=== Source passage ===

What is an XML sitemap and why does it need to be validated?

An XML sitemap is a file (usually at /sitemap.xml) that lists all the important URLs on your website, along with optional metadata like last-modified dates and change frequency. Search engines like Google use it as a crawl roadmap — especially for pages that aren't well-linked internally. Validation matters because a malformed sitemap (wrong XML syntax, broken URLs, invalid date formats) is silently ignored by Google. It won't throw an error; it just stops using your sitemap, which means new content may not get indexed for days or weeks longer than necessary.

What is the correct <lastmod> date format in an XML sitemap?

Google requires W3C datetime format. The simplest valid format is YYYY-MM-DD (e.g. 2026-05-20). You can also use full ISO 8601 with timezone: 2026-05-20T14:30:00+05:00. Common mistakes that cause Google to silently ignore the value: American date format (05/20/2026), datetime without timezone (2026-05-20 14:30:00 — note the space instead of T), and Unix timestamps. This validator catches all of these and flags the exact entries with wrong formats.

What is a sitemap index file and does this tool support it?

A sitemap index is an XML file that lists multiple child sitemaps instead of individual URLs — used when a single sitemap would exceed 50,000 URLs or 50MB. The root element is <sitemapindex> instead of <urlset>. Yes, this validator supports sitemap index files: it validates the index structure itself and can optionally fetch and validate each child sitemap it references. This gives you a complete validation of your entire sitemap ecosystem in a single run.

=== Recorded information ===

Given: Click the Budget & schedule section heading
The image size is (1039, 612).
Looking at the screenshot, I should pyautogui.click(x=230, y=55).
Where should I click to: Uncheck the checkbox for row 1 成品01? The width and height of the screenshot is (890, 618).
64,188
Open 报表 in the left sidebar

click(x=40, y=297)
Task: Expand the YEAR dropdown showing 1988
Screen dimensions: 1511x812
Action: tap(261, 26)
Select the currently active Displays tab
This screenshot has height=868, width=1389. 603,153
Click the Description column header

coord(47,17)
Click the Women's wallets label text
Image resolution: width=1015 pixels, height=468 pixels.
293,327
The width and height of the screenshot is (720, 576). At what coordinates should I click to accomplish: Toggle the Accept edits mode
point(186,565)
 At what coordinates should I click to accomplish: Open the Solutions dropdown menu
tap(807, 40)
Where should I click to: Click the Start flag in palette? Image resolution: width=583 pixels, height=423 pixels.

===

Problems and tasks:
a – Please print the sitemap text from "What is the" up to and including "with wrong formats.".
b – According to the sitemap text, what root element does a sitemap index file use instead of <urlset>?

Results of the exercise:
a –
What is the correct <lastmod> date format in an XML sitemap?

Google requires W3C datetime format. The simplest valid format is YYYY-MM-DD (e.g. 2026-05-20). You can also use full ISO 8601 with timezone: 2026-05-20T14:30:00+05:00. Common mistakes that cause Google to silently ignore the value: American date format (05/20/2026), datetime without timezone (2026-05-20 14:30:00 — note the space instead of T), and Unix timestamps. This validator catches all of these and flags the exact entries with wrong formats.

b – <sitemapindex>